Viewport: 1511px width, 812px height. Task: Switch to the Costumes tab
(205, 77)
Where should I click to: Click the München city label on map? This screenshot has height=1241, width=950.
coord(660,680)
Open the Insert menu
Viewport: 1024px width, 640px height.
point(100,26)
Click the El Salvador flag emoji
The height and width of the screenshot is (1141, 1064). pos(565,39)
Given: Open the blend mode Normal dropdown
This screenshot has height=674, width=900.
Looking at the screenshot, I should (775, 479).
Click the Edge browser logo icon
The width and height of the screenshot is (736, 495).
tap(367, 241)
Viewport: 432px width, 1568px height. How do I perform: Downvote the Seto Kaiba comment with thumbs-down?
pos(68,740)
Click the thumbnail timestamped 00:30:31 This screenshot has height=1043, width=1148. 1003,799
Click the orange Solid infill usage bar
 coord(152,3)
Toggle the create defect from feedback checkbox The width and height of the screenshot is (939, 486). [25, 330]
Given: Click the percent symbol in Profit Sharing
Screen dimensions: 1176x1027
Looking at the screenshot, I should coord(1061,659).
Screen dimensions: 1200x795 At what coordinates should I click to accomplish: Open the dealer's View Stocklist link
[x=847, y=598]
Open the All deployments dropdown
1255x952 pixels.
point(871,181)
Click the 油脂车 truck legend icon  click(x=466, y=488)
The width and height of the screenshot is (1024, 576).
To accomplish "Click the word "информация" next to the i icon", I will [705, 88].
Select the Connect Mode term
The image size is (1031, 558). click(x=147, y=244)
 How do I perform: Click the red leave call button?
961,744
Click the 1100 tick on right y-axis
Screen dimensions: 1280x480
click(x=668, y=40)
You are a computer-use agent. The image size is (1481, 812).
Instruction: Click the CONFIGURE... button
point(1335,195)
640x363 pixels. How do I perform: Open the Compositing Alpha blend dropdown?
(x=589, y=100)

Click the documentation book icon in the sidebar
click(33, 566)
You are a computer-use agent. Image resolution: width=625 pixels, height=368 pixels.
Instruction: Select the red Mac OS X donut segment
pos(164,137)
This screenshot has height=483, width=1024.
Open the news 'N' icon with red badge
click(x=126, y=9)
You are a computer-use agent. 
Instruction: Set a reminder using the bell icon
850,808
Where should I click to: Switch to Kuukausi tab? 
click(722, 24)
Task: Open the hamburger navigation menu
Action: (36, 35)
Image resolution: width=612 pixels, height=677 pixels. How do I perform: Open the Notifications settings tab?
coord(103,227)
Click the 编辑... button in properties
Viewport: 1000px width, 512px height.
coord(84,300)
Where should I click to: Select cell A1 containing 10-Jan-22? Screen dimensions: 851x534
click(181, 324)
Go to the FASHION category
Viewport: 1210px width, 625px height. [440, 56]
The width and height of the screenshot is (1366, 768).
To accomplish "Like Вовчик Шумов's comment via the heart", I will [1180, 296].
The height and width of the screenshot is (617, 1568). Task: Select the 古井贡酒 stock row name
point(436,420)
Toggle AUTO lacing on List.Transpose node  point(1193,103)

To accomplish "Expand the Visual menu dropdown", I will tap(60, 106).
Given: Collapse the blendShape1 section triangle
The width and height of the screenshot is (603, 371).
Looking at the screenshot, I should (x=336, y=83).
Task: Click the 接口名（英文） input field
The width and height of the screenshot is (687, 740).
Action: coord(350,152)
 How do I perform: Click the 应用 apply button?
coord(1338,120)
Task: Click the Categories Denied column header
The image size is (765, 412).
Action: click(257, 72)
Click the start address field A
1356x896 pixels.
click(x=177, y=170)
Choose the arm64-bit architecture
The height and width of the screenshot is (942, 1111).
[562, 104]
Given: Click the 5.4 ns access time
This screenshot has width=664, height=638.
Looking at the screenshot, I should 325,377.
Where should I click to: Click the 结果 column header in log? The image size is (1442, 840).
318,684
..........
§ **Goal of the exercise**: Revise the rows above by changing every "dropdown" to "drop-down list", leaving everything else as it is.

§ **Task answer**:
Viewport: 1511px width, 812px height. Task: Switch to the Costumes tab
(205, 77)
Where should I click to: Click the München city label on map? This screenshot has height=1241, width=950.
coord(660,680)
Open the Insert menu
Viewport: 1024px width, 640px height.
point(100,26)
Click the El Salvador flag emoji
The height and width of the screenshot is (1141, 1064). pos(565,39)
Given: Open the blend mode Normal drop-down list
This screenshot has height=674, width=900.
Looking at the screenshot, I should (775, 479).
Click the Edge browser logo icon
The width and height of the screenshot is (736, 495).
tap(367, 241)
Viewport: 432px width, 1568px height. How do I perform: Downvote the Seto Kaiba comment with thumbs-down?
pos(68,740)
Click the thumbnail timestamped 00:30:31 This screenshot has height=1043, width=1148. 1003,799
Click the orange Solid infill usage bar
 coord(152,3)
Toggle the create defect from feedback checkbox The width and height of the screenshot is (939, 486). [25, 330]
Given: Click the percent symbol in Profit Sharing
Screen dimensions: 1176x1027
Looking at the screenshot, I should coord(1061,659).
Screen dimensions: 1200x795 At what coordinates should I click to accomplish: Open the dealer's View Stocklist link
[x=847, y=598]
Open the All deployments drop-down list
1255x952 pixels.
point(871,181)
Click the 油脂车 truck legend icon  click(x=466, y=488)
The width and height of the screenshot is (1024, 576).
To accomplish "Click the word "информация" next to the i icon", I will [705, 88].
Select the Connect Mode term
The image size is (1031, 558). click(x=147, y=244)
 How do I perform: Click the red leave call button?
961,744
Click the 1100 tick on right y-axis
Screen dimensions: 1280x480
click(x=668, y=40)
You are a computer-use agent. The image size is (1481, 812).
Instruction: Click the CONFIGURE... button
point(1335,195)
640x363 pixels. How do I perform: Open the Compositing Alpha blend drop-down list?
(x=589, y=100)

Click the documentation book icon in the sidebar
click(33, 566)
You are a computer-use agent. Image resolution: width=625 pixels, height=368 pixels.
Instruction: Select the red Mac OS X donut segment
pos(164,137)
This screenshot has height=483, width=1024.
Open the news 'N' icon with red badge
click(x=126, y=9)
You are a computer-use agent. 
Instruction: Set a reminder using the bell icon
850,808
Where should I click to: Switch to Kuukausi tab? 
click(722, 24)
Task: Open the hamburger navigation menu
Action: (36, 35)
Image resolution: width=612 pixels, height=677 pixels. How do I perform: Open the Notifications settings tab?
coord(103,227)
Click the 编辑... button in properties
Viewport: 1000px width, 512px height.
coord(84,300)
Where should I click to: Select cell A1 containing 10-Jan-22? Screen dimensions: 851x534
click(181, 324)
Go to the FASHION category
Viewport: 1210px width, 625px height. [440, 56]
The width and height of the screenshot is (1366, 768).
To accomplish "Like Вовчик Шумов's comment via the heart", I will [1180, 296].
The height and width of the screenshot is (617, 1568). Task: Select the 古井贡酒 stock row name
point(436,420)
Toggle AUTO lacing on List.Transpose node  point(1193,103)

To accomplish "Expand the Visual menu drop-down list", I will tap(60, 106).
Given: Collapse the blendShape1 section triangle
The width and height of the screenshot is (603, 371).
Looking at the screenshot, I should (x=336, y=83).
Task: Click the 接口名（英文） input field
The width and height of the screenshot is (687, 740).
Action: coord(350,152)
 How do I perform: Click the 应用 apply button?
coord(1338,120)
Task: Click the Categories Denied column header
The image size is (765, 412).
Action: click(257, 72)
Click the start address field A
1356x896 pixels.
click(x=177, y=170)
Choose the arm64-bit architecture
The height and width of the screenshot is (942, 1111).
[562, 104]
Given: Click the 5.4 ns access time
This screenshot has width=664, height=638.
Looking at the screenshot, I should 325,377.
Where should I click to: Click the 结果 column header in log? The image size is (1442, 840).
318,684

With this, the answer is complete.